▶ [DOCUMENT TEXT]:
************
Customers that search the knowledgebase for answers should be presented with relevant discussion topics, specifically those threads that have been marked as solutions by the original poster or moderator.

And those customers who go direct to the discussion forums should be presented with relevant knowledgebase articles when they search the forums. Visitors who search discussion forums should be presented with both discussion forum content and solution articles from the knowledgebase as part of the search results. 

Posting a new question to the forum will automatically trigger a semantic search on existing knowledgebase content which may then deflect the topic from even being posted. This could be a particularly effective mechanism for addressing the duplication problem common in discussion forums. And if the knowledge content that deflects the intended post originated from a discussion thread in the first place, you are presenting harvested knowledge in formats that are both accessible to, and consumable by, the people you are trying to serve.

Even if the customer goes directly to the portion of the site where he can either submit a service request through an online form, or initiate a chat session with an agent, the initial problem description can trigger a search across all knowledgebase and forum content, returning potential solutions before the email is sent, or the chat session is joined by an agent effectively eliminating a costly interaction with an agent.

Taken one step further, discussion forum threads represent an ideal opportunity to present targeted online marketing or other relevant information, such as available product upgrades. Every customer support agent or customer service representative would cross-sell or upsell a customer engaged on the telephone; online, the same rules can be applied to questions posed to the knowledgebase and posted to the discussion forums.

This level of seamlessness is consistent with best practices for any kind of collaborative knowledge management. The ultimate goal is to deliver a consistent customer experience that spans all interaction channels, from phone support to Web self-service to discussion forums and beyond.

Best Practice #4: Allow customers to self-direct how they participate in the community.
************
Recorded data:
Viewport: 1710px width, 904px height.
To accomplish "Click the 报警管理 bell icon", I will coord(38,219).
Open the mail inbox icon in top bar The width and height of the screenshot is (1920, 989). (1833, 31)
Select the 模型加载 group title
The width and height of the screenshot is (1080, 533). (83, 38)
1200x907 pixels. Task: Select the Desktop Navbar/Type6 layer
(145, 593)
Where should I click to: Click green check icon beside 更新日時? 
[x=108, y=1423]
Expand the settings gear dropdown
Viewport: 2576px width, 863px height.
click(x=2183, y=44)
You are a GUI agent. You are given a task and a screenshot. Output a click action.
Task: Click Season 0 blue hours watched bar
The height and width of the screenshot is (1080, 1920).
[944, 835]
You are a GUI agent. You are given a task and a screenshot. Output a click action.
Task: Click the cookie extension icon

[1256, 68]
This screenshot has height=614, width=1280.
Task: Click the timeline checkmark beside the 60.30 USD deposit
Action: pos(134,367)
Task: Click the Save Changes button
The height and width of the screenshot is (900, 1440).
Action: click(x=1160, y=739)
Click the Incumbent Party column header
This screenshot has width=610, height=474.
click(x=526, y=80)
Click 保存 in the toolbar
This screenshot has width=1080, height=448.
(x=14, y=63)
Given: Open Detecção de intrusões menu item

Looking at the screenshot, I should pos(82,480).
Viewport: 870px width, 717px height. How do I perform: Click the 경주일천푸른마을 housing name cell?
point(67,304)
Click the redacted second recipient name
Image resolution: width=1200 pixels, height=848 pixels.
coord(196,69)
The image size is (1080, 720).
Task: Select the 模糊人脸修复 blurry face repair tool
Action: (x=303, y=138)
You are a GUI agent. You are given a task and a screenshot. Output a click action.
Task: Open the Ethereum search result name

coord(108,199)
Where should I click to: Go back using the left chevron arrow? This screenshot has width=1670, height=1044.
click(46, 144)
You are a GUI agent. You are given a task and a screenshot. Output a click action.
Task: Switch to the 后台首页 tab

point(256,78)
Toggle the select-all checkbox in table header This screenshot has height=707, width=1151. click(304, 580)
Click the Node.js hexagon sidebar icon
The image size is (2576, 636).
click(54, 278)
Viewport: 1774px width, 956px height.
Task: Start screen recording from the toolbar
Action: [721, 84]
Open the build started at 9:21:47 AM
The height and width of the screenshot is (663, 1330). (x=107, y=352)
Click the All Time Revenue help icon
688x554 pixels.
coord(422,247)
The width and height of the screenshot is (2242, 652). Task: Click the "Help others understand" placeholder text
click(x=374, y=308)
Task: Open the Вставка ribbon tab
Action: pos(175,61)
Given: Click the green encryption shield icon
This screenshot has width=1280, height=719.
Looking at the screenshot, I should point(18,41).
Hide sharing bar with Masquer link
************
▶ [TO BE DONE]:
[1] Reproduce the listing word for word, from the line containing "1200x907 pixels. Task: Select" down to the line containing "Action: (x=303, y=138)", with both of those lines included.
[2] Carry the text on linking support knowledgebases with discussion forums forward, picking up after its final sentence.
The text and the listing were taken from separate sources.

▶ [ANSWERS TO EACH TASK]:
[1]
1200x907 pixels. Task: Select the Desktop Navbar/Type6 layer
(145, 593)
Where should I click to: Click green check icon beside 更新日時? 
[x=108, y=1423]
Expand the settings gear dropdown
Viewport: 2576px width, 863px height.
click(x=2183, y=44)
You are a GUI agent. You are given a task and a screenshot. Output a click action.
Task: Click Season 0 blue hours watched bar
The height and width of the screenshot is (1080, 1920).
[944, 835]
You are a GUI agent. You are given a task and a screenshot. Output a click action.
Task: Click the cookie extension icon

[1256, 68]
This screenshot has height=614, width=1280.
Task: Click the timeline checkmark beside the 60.30 USD deposit
Action: pos(134,367)
Task: Click the Save Changes button
The height and width of the screenshot is (900, 1440).
Action: click(x=1160, y=739)
Click the Incumbent Party column header
This screenshot has width=610, height=474.
click(x=526, y=80)
Click 保存 in the toolbar
This screenshot has width=1080, height=448.
(x=14, y=63)
Given: Open Detecção de intrusões menu item

Looking at the screenshot, I should pos(82,480).
Viewport: 870px width, 717px height. How do I perform: Click the 경주일천푸른마을 housing name cell?
point(67,304)
Click the redacted second recipient name
Image resolution: width=1200 pixels, height=848 pixels.
coord(196,69)
The image size is (1080, 720).
Task: Select the 模糊人脸修复 blurry face repair tool
Action: (x=303, y=138)

[2]
The rapid evolution of social media has created new expectations for personalization and flexibility in the way people interact with online content. Users expect "anywhere access" (including mobile access from devices of all kinds) to contextually relevant information through methods of their choosing such as email subscriptions, RSS feeds, shared bookmarks, saved history and more.

Applying granular levels of personalization in collaborative knowledge environments encourages customer participation simply by making desired information more accessible. In customer service scenarios where users are more directed and specific with their objectives, every second saved boosts customer satisfaction with the support experience.

Suggest topics to your users, based on the products they use, and interests they have identified in the past. Save "My Topics" list for user-initiated discussions and highlight which threads have been updated since the user’s last visit, eliminating the need to manually check the site for new posts. Allow the user to define email alerts to content subscriptions to notify the subscriber when new responses are posted. Extend subscriptions across discussion forums and the knowledgebase, and allow flexibility to subscribe by topic or content category, by author and by discussion.

Provide custom RSS feeds for each subscription, and for searches containing specific phrases or keywords. Track user participation in the forums and maintain an access history so customers can quickly revisit forums and topics that interested them in the past, and highlight which information has been read, not read, or posted new since the last visit.

Focus not on how to push content to your customer community, but more on how to enable that community to pull the information they need in the way that makes the most sense to each individual participant.

Best Practice #5: Moderate by exception.

Even as social media has become more widespread and integrated into popular and corporate culture, brand stewards’ fear of potential damage persists. Influence and control remains a concern for most large organizations. But moderating and reviewing every post before it’s published on a discussion forum is not only resource-intensive; it robs users of the very value of the collaborative knowledge environment.

Finding the right balance will vary by company, but in general, to ensure a vibrant and collaborative community, organizations should moderate by exception, e.g., allowing users to post and publish freely, with moderators receiving notices from users reporting abuse, or from filters that identify inappropriate or undesirable behavior, such as mentions of a competitor or the use of objectionable or inflammatory language.

Reputation models, in particular, can help companies achieve that balance between freedom and control, by assigning more rights and functionality to users that have earned the trust of both the community and the company. Advanced search technology can add more power to the filtering mechanism by allowing companies to search on specific concepts so even if there is not a direct keyword or phrase match, semantic analysis will identify discussions that may be objectionable.

Moderating a community by exception, coupled with the ability to ban users, unpublish or edit posts or replies, or close forum topics, creates a positive environment that supports both customers’ need for fast, easy knowledge sharing, and companies’ need for an online community that reflects appropriate values and behavior.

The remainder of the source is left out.